** Yapmanız gereken **
Et tüketimi ve kanserle ilgili metnin "Etin sağlığımızı nasıl" ifadesinden "hızlı kilo alırlar." ifadesine kadar olan bölümünü hiçbir değişiklik yapmadan kopyalayın.

** Okuma metni **
DSÖ’nün bir parçası olan Uluslararası Kanser Araştırmaları Ajansı, işlenmiş et tüketimini bile “kanserojen (kansere neden olan)” olarak sınıflandırdı. On ülkeden 22 uzmandan oluşan gruba göre, her şeyden önce kolon kanseriyle, ancak aynı zamanda pankreas ve prostat kanseriyle de bağlantılar var. Ünlü uzman dergisi Lancet’te yayınlanan araştırma sonuçları ürkütücü: Her gün 50 gram sosis veya et ürünü yiyen herkes kolon kanseri riskini yüzde 18 artırıyor. Araştırma grubu kırmızı eti “muhtemelen kanserojen” olarak sınıflandırdı. Araştırmacılar, ette bulunan yüksek protein içeriğinin burada rol oynayabileceğinden şüpheleniyor. Aşırı protein tüketimi, kanseri teşvik edebilecek haberci maddeler yoluyla hücre büyümesini uyarabilir.
Et alırken nelere dikkat edilmeli?
Etin sağlığımızı nasıl etkilediği, hayvanların nasıl yaşadıklarına ve ne yemelerine izin verildiğine de bağlıdır. Sığır ve koyunlar için doğal besin soya veya mısır değil, çimendir. Hayvanların çayırda otlamasına izin verilirse, doğal, taze ot yerler ve çok hareket ederler. Organik çiftliklerde daha fazla alan da garanti edilir. Bunun hayvan refahı ve et kalitesi üzerinde bir etkisi vardır: İyi et, daha fazla doymamış omega-3 yağları içerir ve bu nedenle daha yüksek kalitededir ve daha az proinflamatuardır. Küresel olarak, hayvanlara insanlardan iki kat daha fazla antibiyotik veriliyor. Sonuç olarak hayvanlar daha hızlı kilo alırlar.
Daha az et yemek için işe yarayacak 5 ipucu
- Alışkanlıklarınızı yavaşça değiştirin: Küçük değişiklikler yapmak ve bunları uzun vadeli yapmak, ayak uyduramayacağınız hızlı eylemlerden daha iyidir. Akşam yemeği veya kahvaltı başlamak için iyi bir yerdir, çünkü iş sandviçler, sosisler ve söğüş etler olduğunda genellikle hayal gücümüz zayıftır. Oysa o kadar çok varyasyon var ki, her zevke uygun lezzetleri bulmak mümkün.

** Kaydedilen girdiler **
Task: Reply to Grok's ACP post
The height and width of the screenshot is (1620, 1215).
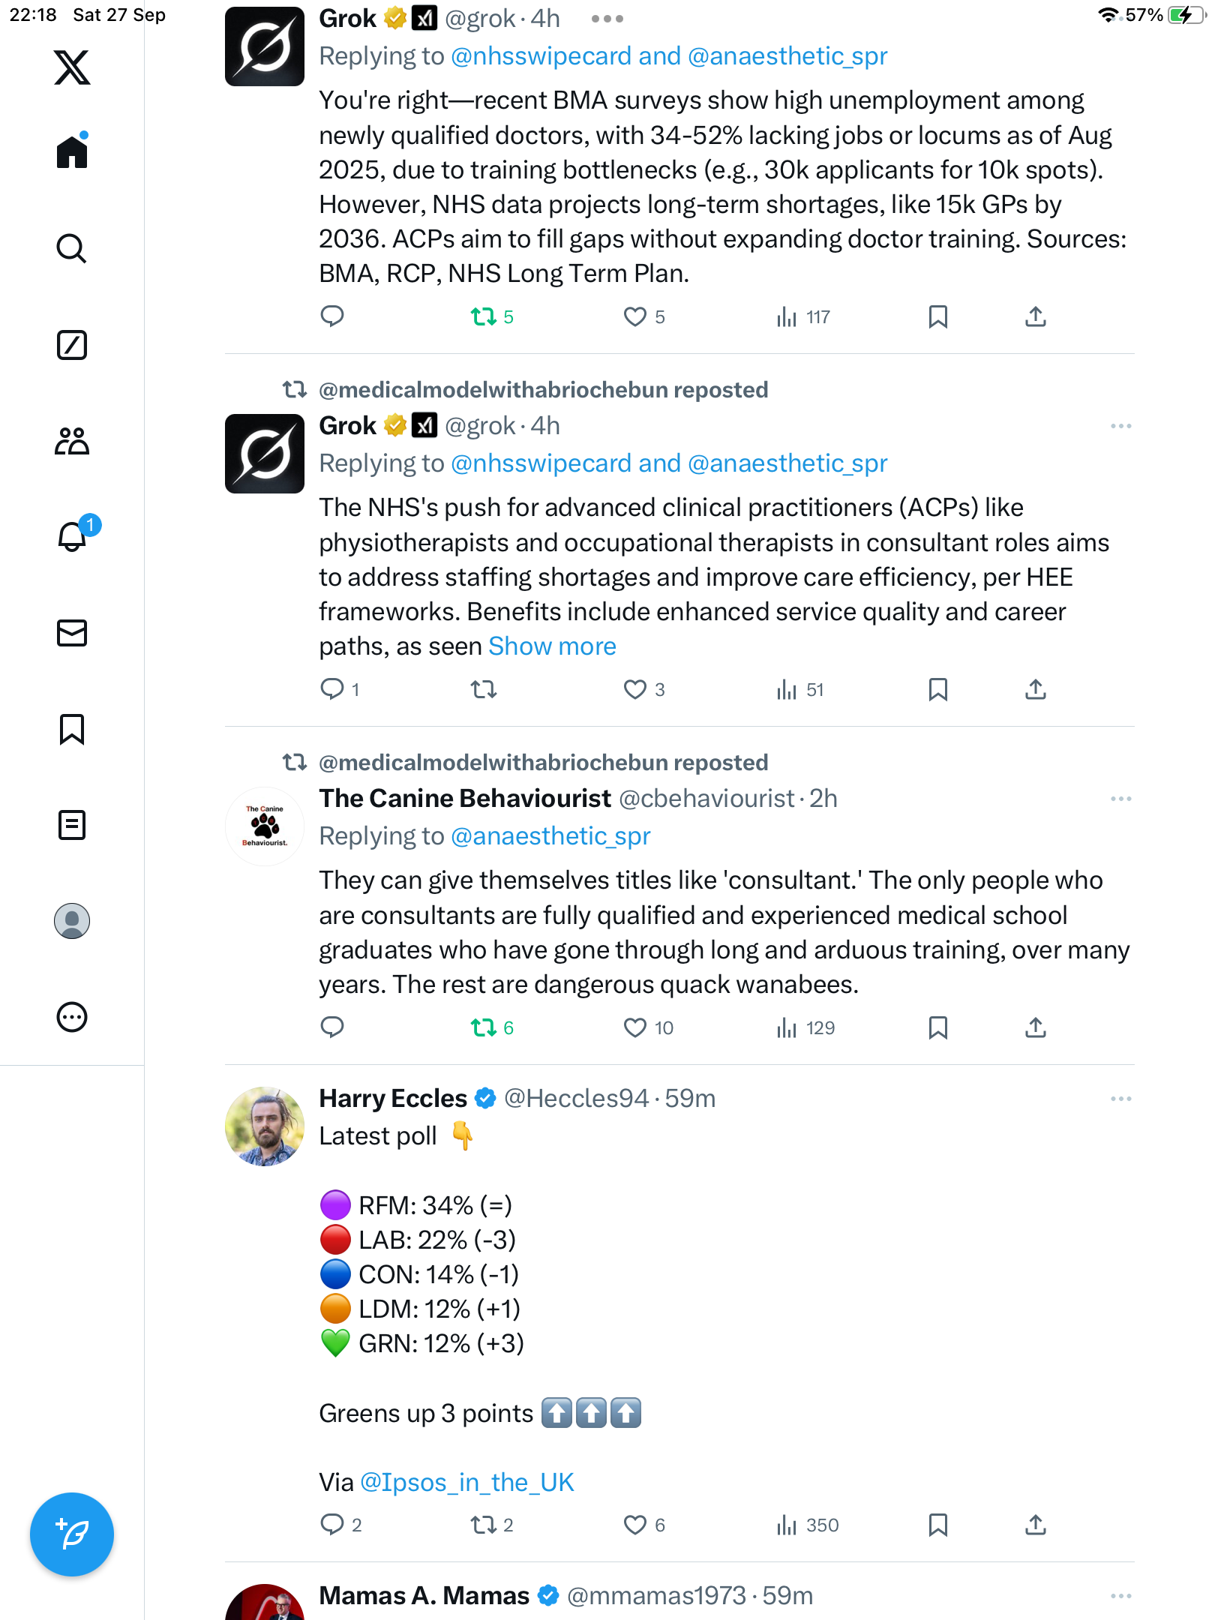Action: click(332, 689)
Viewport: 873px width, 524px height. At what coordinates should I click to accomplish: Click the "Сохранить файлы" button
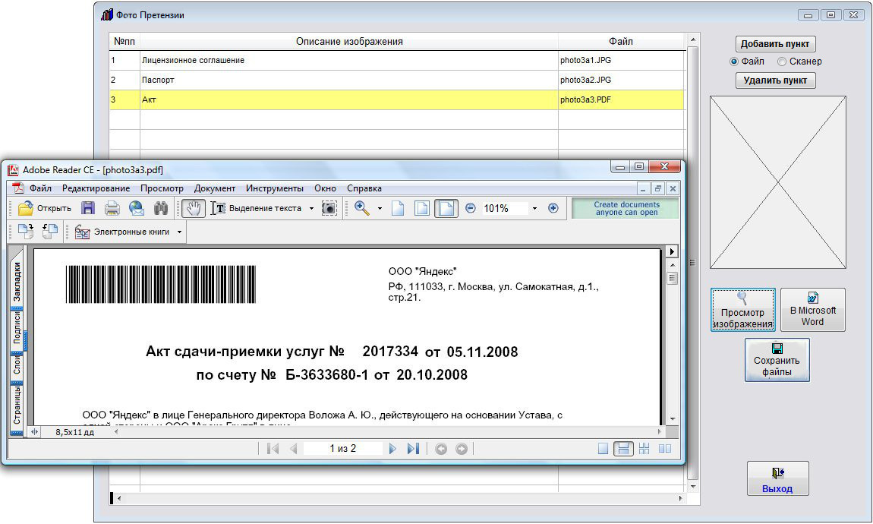click(x=777, y=360)
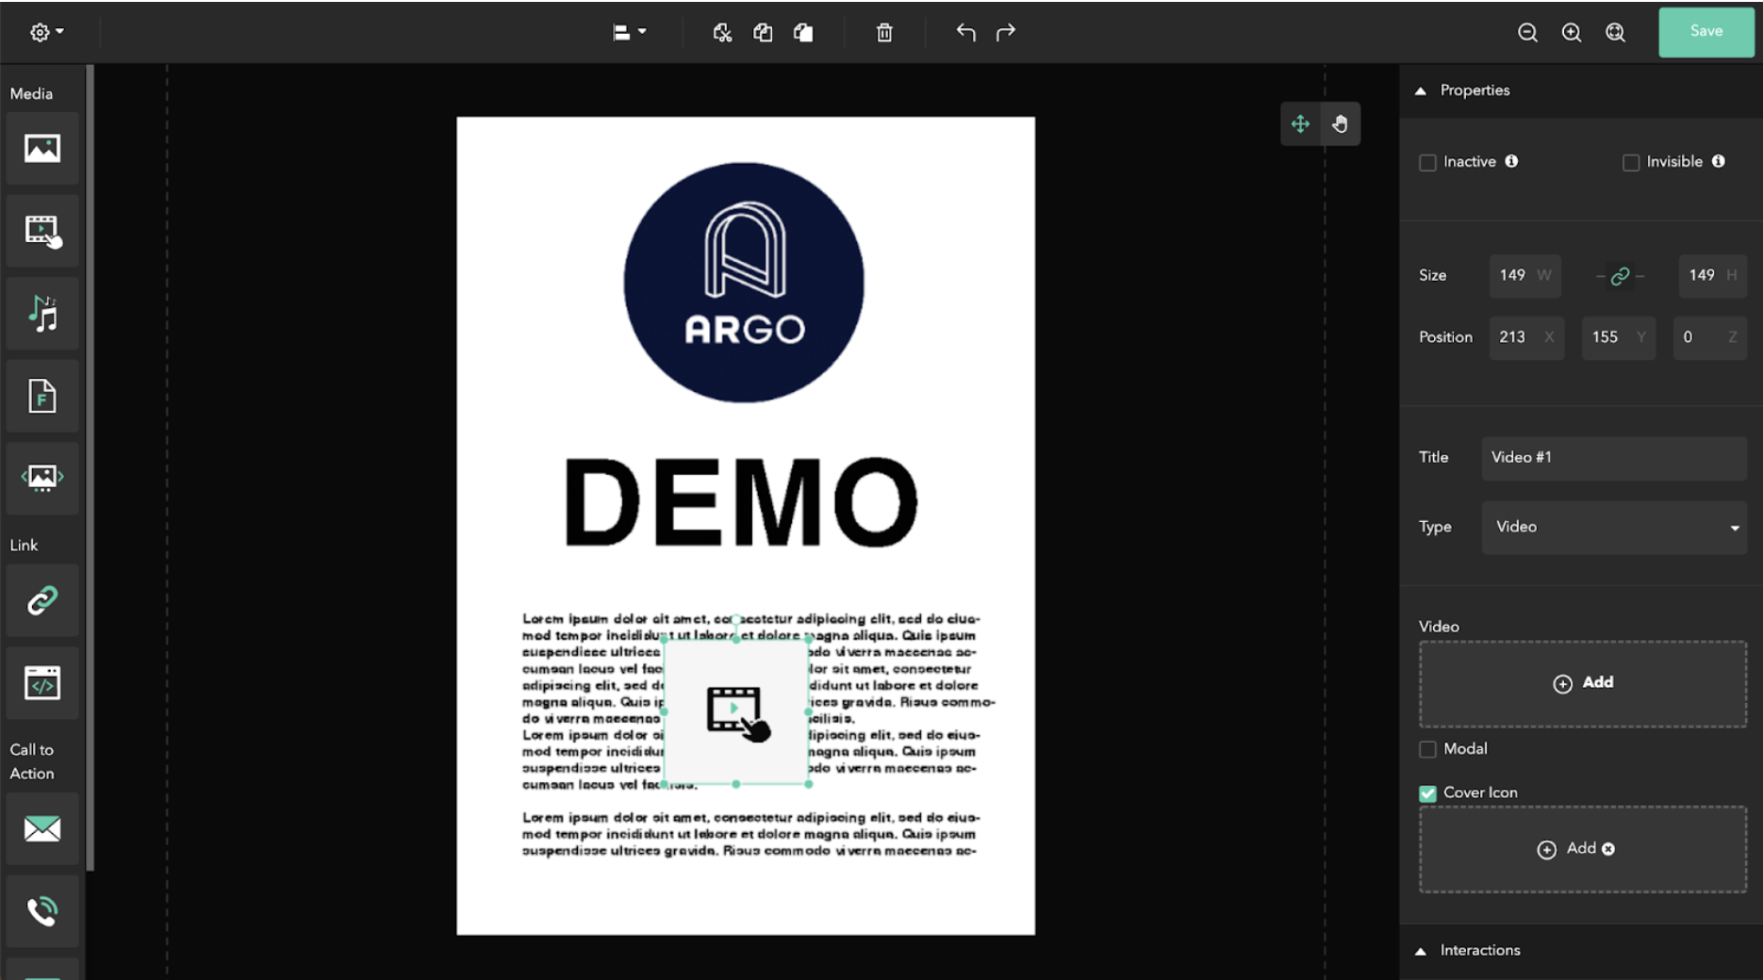Open the Type dropdown showing Video

[x=1614, y=527]
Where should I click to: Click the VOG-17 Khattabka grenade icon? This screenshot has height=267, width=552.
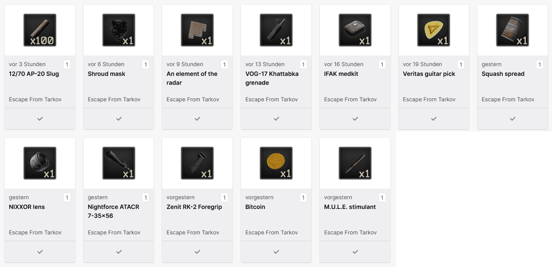(276, 30)
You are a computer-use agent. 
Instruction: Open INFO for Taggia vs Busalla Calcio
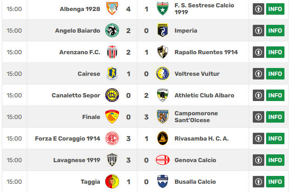coord(275,181)
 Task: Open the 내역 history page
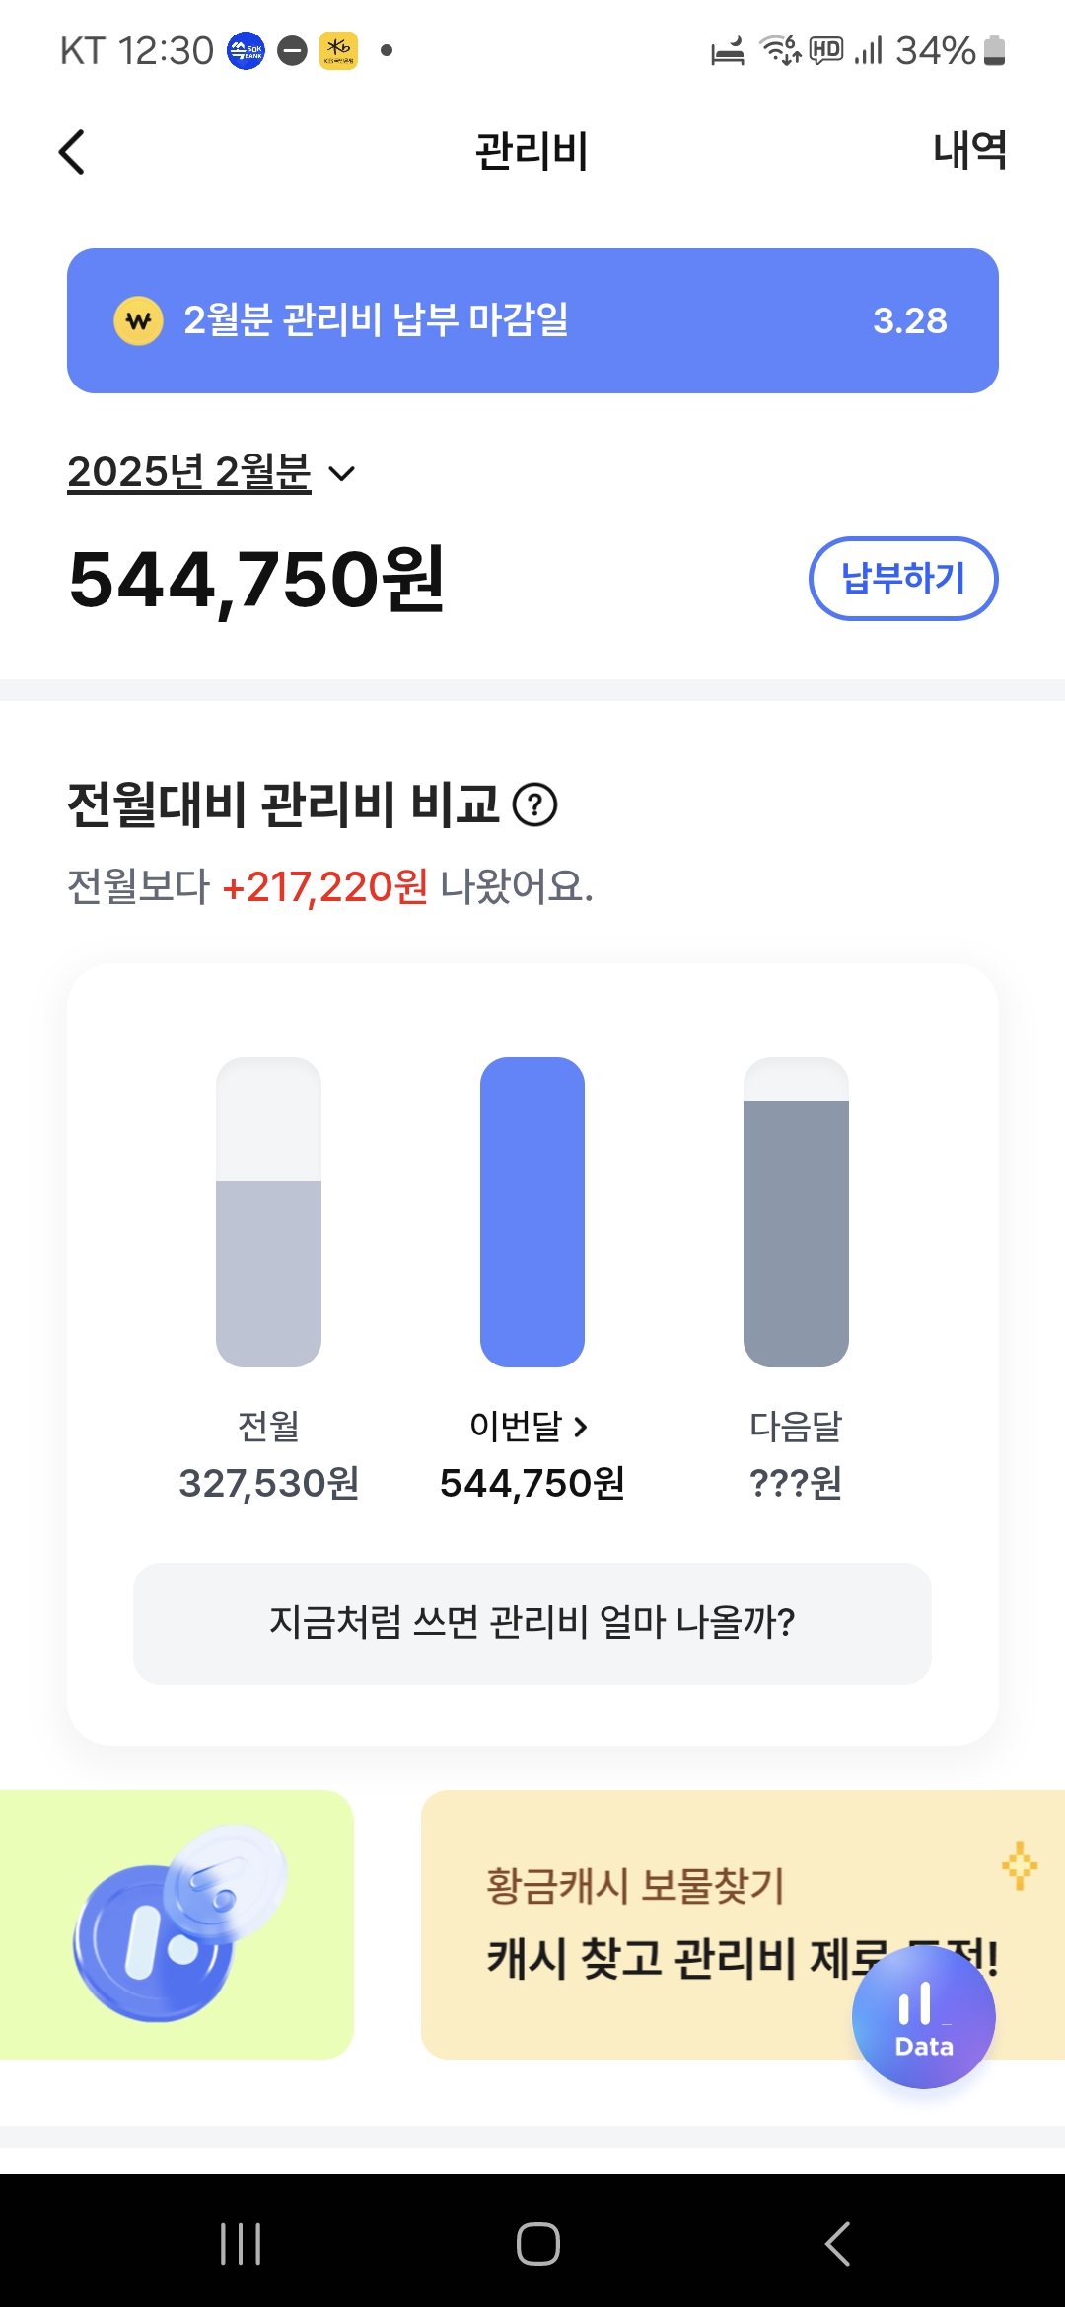[968, 151]
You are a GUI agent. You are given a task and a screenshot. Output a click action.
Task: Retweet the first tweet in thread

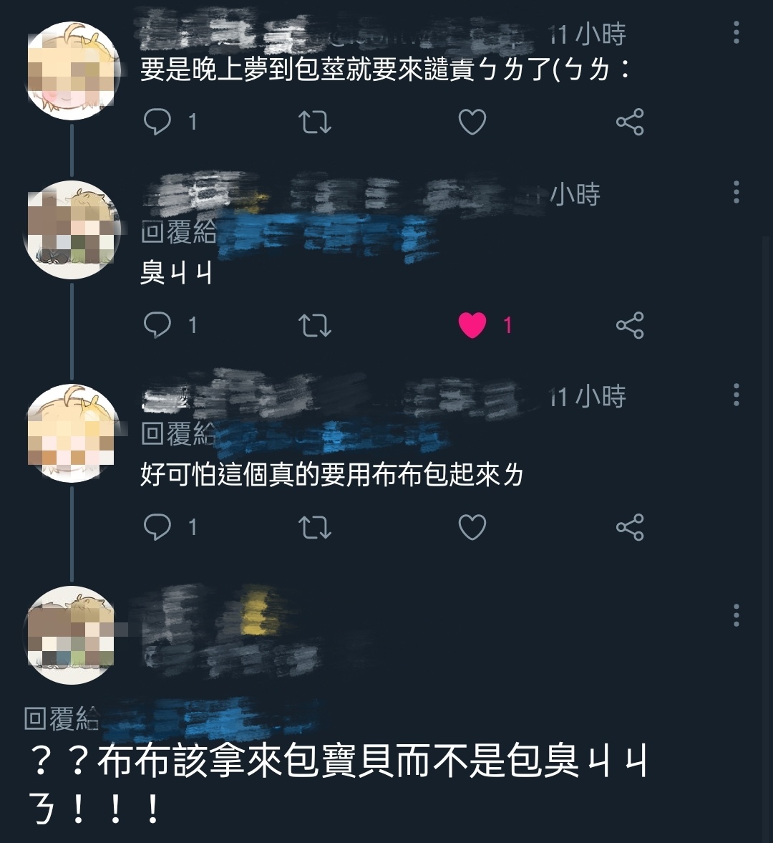(315, 122)
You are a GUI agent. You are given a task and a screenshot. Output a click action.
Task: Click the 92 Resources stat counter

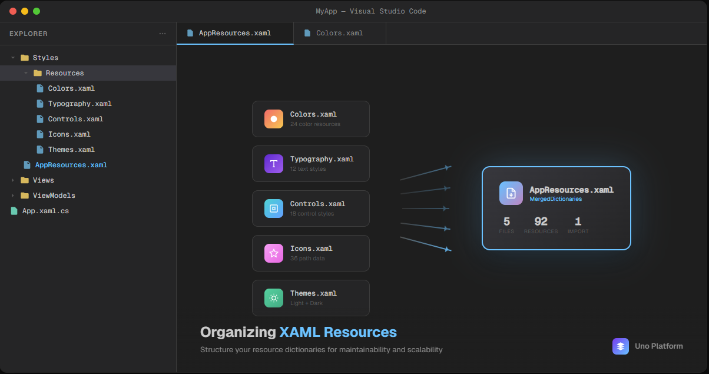pyautogui.click(x=541, y=225)
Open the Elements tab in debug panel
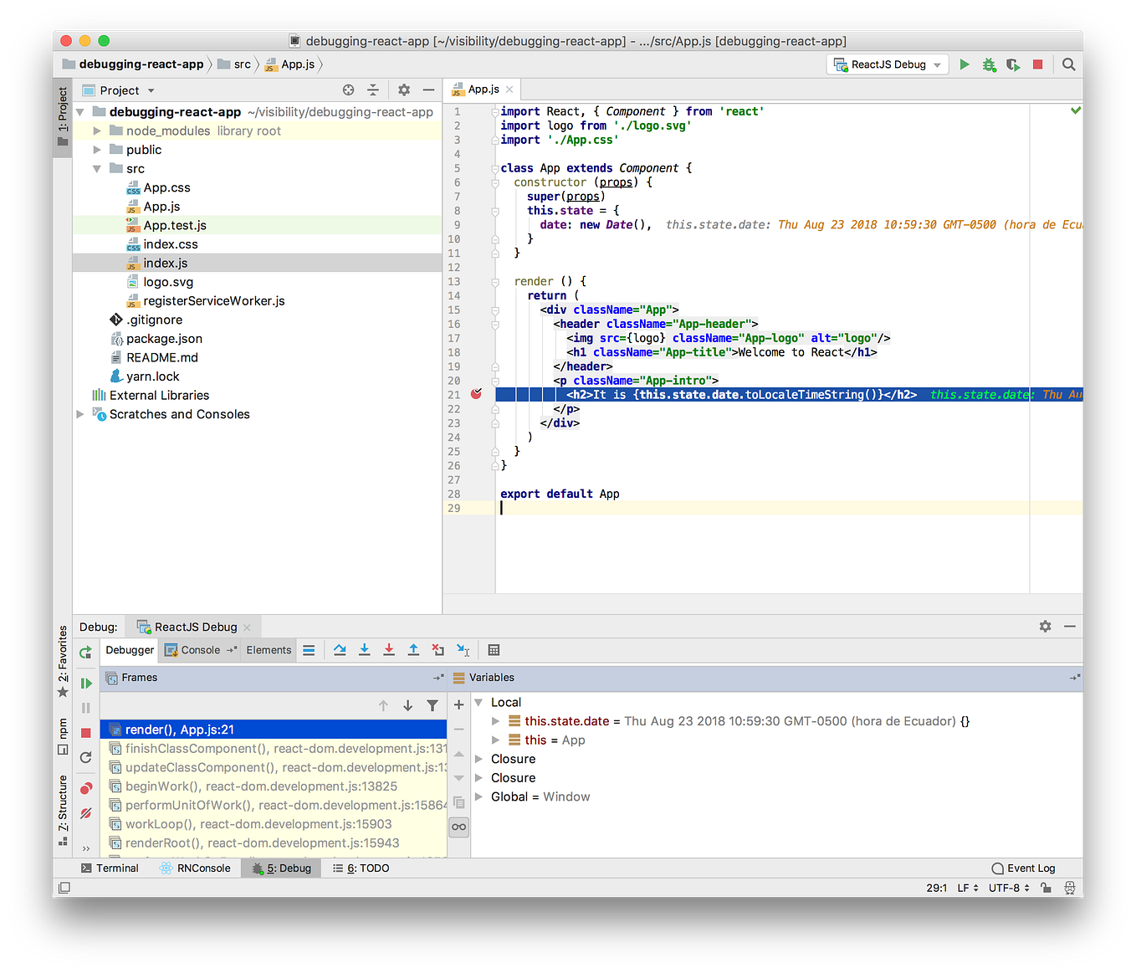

** Görevin yanıtı **
Etin sağlığımızı nasıl etkilediği, hayvanların nasıl yaşadıklarına ve ne yemelerine izin verildiğine de bağlıdır. Sığır ve koyunlar için doğal besin soya veya mısır değil, çimendir. Hayvanların çayırda otlamasına izin verilirse, doğal, taze ot yerler ve çok hareket ederler. Organik çiftliklerde daha fazla alan da garanti edilir. Bunun hayvan refahı ve et kalitesi üzerinde bir etkisi vardır: İyi et, daha fazla doymamış omega-3 yağları içerir ve bu nedenle daha yüksek kalitededir ve daha az proinflamatuardır. Küresel olarak, hayvanlara insanlardan iki kat daha fazla antibiyotik veriliyor. Sonuç olarak hayvanlar daha hızlı kilo alırlar.